WHAT TO WORK ON
Can you transcribe the passage of the recap of The Fosters that begins at the words "The Fosters has" and stops after "a group hug.", keeping every word and punctuation mark unchanged?

Now that Stef and Lena have been open and honest with one another, it’s time to tell their kids about what’s going on. I’d be lying if I said I haven’t been waiting for this reveal since the moment Stef got her DCIS diagnosis. There’s nothing I love more than an Adams Foster family meeting.
The Fosters has always been adept at conveying a lot of emotion within small moments. In this instance, we don’t even need to watch Stef deliver the news — we only need to see the kids after they learn their mom has cancer. The five teens look understandably stunned. It’s that moment when you realize your parents are human, and it changes you. It will change them. Stef calls on her babies — I’m not crying, you’re crying — to keep up with their chores, stay close to one another, and circle up for a group hug.
After such an intense day, Lena surprises her wife with a late-night swim, the one thing Stef asked for when Lena wanted to know how to help. This isn’t just any swim, though — they’re skinny-dipping. (“Last one in is on top tonight!”) The scene starts out playful but leads into, you guessed it, THE MONTAGE.
Lena and Stef hold onto one another in the pool, Brandon stares sullenly at a picture of him and his mom, Jesus and Jude can’t sleep, Mariana and Callie sit in bed together researching Stef’s surgery, Lena and Stef have sex one last time before things change. It’s a simple, evocative way to show how these characters cope.
Yep, there goes my heart again: a million little pieces.
If only Terrible Nick could be, like, one fourth as lovely as any of that. Alas, he is the Worst. How is he the Worst this week? Terrible Nick is still, for some unknown reason, pushing Jesus to confront Gabe about being his biological father. When Jesus fills Mariana in on what he’s been up to at the construction site, Mariana lets her brother know that he could just tell Nick that their biological father is actually none of his business.
I’d stand up and give the girl a hug if: (1) she weren’t a fictional character on my television, and (2) she didn’t end up falling so easily for Terrible Nick’s “charms.” After he got caught doing doughnuts in the school parking lot, I thought maybe she had him handled once she realized he only asked her out to soften up his chances with the Student Honor Board. He lays it on thick, reminding them that it’s really hard to start at a new school as a 30-year-old junior, and he’s just trying to impress people. Mariana doesn’t buy it, but will let him off with a warning if he cleans up the tire marks he left in his wake. She hands him cleaning supplies and knee pads for good measure.

MATERIAL PROVIDED
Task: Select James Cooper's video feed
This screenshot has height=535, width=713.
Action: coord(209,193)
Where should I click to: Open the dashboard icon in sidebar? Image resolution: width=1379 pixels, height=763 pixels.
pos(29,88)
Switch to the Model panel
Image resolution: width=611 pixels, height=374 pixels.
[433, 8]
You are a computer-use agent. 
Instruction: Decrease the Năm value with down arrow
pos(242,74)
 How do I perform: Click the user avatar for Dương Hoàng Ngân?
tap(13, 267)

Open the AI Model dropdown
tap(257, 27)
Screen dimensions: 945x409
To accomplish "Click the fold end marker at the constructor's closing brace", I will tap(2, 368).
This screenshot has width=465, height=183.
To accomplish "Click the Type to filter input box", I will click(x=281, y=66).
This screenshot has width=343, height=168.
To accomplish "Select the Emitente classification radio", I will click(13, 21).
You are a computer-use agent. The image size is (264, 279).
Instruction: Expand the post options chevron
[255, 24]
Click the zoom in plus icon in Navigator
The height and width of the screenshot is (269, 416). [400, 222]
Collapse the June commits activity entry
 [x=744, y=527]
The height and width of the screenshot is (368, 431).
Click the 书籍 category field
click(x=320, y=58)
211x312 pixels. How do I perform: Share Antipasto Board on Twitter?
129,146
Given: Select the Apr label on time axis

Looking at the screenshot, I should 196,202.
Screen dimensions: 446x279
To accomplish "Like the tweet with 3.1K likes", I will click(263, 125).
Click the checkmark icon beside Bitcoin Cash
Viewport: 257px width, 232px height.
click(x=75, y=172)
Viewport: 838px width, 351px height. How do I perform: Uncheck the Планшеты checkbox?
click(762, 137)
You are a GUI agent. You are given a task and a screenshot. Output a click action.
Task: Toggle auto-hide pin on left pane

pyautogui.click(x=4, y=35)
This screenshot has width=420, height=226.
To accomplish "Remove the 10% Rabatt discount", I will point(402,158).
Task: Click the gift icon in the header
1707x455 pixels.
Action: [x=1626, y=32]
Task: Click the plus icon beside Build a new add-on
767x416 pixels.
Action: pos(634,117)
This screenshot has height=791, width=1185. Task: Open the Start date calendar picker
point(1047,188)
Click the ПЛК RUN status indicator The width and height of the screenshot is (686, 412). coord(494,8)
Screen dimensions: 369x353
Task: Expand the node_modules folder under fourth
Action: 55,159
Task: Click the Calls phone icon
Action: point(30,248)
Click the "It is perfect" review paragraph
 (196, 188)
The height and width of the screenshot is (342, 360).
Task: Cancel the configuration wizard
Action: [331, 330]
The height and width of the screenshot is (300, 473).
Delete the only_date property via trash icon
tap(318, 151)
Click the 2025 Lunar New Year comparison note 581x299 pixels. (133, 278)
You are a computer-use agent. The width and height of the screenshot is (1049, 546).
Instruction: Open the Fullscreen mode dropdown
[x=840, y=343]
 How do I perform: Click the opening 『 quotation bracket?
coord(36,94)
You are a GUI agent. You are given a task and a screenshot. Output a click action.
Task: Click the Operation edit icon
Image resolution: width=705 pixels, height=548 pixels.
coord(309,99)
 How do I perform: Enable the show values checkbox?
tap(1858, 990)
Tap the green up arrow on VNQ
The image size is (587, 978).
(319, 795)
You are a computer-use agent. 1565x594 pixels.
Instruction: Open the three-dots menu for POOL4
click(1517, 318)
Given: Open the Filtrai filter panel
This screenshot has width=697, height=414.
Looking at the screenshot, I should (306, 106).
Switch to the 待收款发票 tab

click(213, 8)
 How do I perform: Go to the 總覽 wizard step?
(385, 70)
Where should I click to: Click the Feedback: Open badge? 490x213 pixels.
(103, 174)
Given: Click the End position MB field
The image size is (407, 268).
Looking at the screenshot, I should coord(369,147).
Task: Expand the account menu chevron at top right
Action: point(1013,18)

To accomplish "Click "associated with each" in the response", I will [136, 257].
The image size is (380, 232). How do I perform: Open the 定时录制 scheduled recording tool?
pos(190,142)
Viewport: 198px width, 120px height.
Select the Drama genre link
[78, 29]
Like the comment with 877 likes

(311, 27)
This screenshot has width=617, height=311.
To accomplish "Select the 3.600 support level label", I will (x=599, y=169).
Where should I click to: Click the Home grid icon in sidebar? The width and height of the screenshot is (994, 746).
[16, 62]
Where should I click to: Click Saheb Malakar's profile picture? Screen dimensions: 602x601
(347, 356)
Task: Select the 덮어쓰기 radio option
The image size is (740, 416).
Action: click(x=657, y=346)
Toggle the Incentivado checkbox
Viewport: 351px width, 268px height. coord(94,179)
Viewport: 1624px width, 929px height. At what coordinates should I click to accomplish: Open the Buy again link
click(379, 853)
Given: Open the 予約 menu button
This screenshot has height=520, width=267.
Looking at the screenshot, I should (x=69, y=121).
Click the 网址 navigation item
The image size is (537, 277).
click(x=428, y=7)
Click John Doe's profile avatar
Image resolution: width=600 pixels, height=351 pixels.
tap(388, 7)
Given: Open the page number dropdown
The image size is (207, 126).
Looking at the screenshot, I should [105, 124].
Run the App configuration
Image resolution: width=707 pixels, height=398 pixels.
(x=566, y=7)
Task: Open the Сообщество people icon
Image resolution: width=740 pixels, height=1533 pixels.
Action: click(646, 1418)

RESULT OF THE TASK
The Fosters has always been adept at conveying a lot of emotion within small moments. In this instance, we don’t even need to watch Stef deliver the news — we only need to see the kids after they learn their mom has cancer. The five teens look understandably stunned. It’s that moment when you realize your parents are human, and it changes you. It will change them. Stef calls on her babies — I’m not crying, you’re crying — to keep up with their chores, stay close to one another, and circle up for a group hug.